The government’s critics say Faye’s diplomacy is a distraction from the domestic scene, where debt is more than 72% of its GDP, and youth unemployment remains high.

Accusations of cronyism, which dogged the Sall administration, have resurfaced. Almost half of Faye’s cabinet appointments – generally picked on the basis of merit, not party affiliation – are Pastef members or people linked to the party. Hopes of more gender equality have also been dashed: only 46 of the 300 appointments made by the new administration are women.

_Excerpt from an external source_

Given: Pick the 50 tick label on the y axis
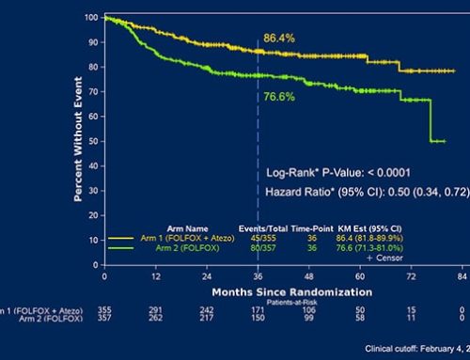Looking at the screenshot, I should point(93,141).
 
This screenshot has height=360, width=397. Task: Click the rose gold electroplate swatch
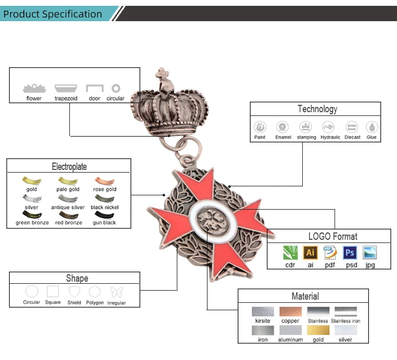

In July, as Faye marked 100 days in office, the United in Hope coalition led by Sall’s Alliance pour la République party criticised the president’s tenure for having “a lack of direction” and said Senegal had been on pause since the election. A month later, privately owned news outlets staged a one-day nationwide blackout to protest against the state freezing the bank accounts of media companies and seizing their equipment over alleged non-payment of taxes.

On the campaign trail, Faye vowed to achieve sovereignty, including by abandoning the West African CFA franc, the currency used by eight states in West Africa. He also promised to review Senegal’s relationship with its former colonial master, France, which is often thought to receive preferential treatment. But his first visit outside the continent was to Emmanuel Macron, the French president. Jean-Luc Mélenchon, the left-leaning French opposition leader, has also visited Sonko in Dakar.

“Once you are in a position of responsibility, whether you are entrusted with the reins of power or the reins of a country, you have a much more complex view of things,” said Boubacar Ba, associate professor of public law at UCAD. “So this difference in discourse is perfectly understandable … When you’re president, you have to take a lot of things into account, because today your word is binding on the credibility of the state.”

In April, Faye pledged to review deals with foreign partners in the extractive sector. Two months later, a decade after oil and gas was discovered off the Senegalese coast, production began at the country’s first offshore oil project, a partnership with Australian firm. It is uncertain what the terms of the deal are.

For Touré, the change in rhetoric is not evidence of the new leader backtracking on his promises.

“The point is, whoever we are partnering with, we’re going to make sure that it’s on a win-win situation. The new generation of leaders made it very clear that they want [a] more balanced relationship and that’s what the people of Africa have been longing for.”

Indeed, many youths like Sano who rooted for Pastef are optimistic that the party can still change the country’s fortunes.

“We want all young Senegalese to be able to benefit from Senegal’s natural resources … because we don’t want to continue to see so many thousands of young people perishing in the Atlantic Ocean, perishing in the Sahara desert,” he said, referring to the thousands of young people who have left for Europe in recent years.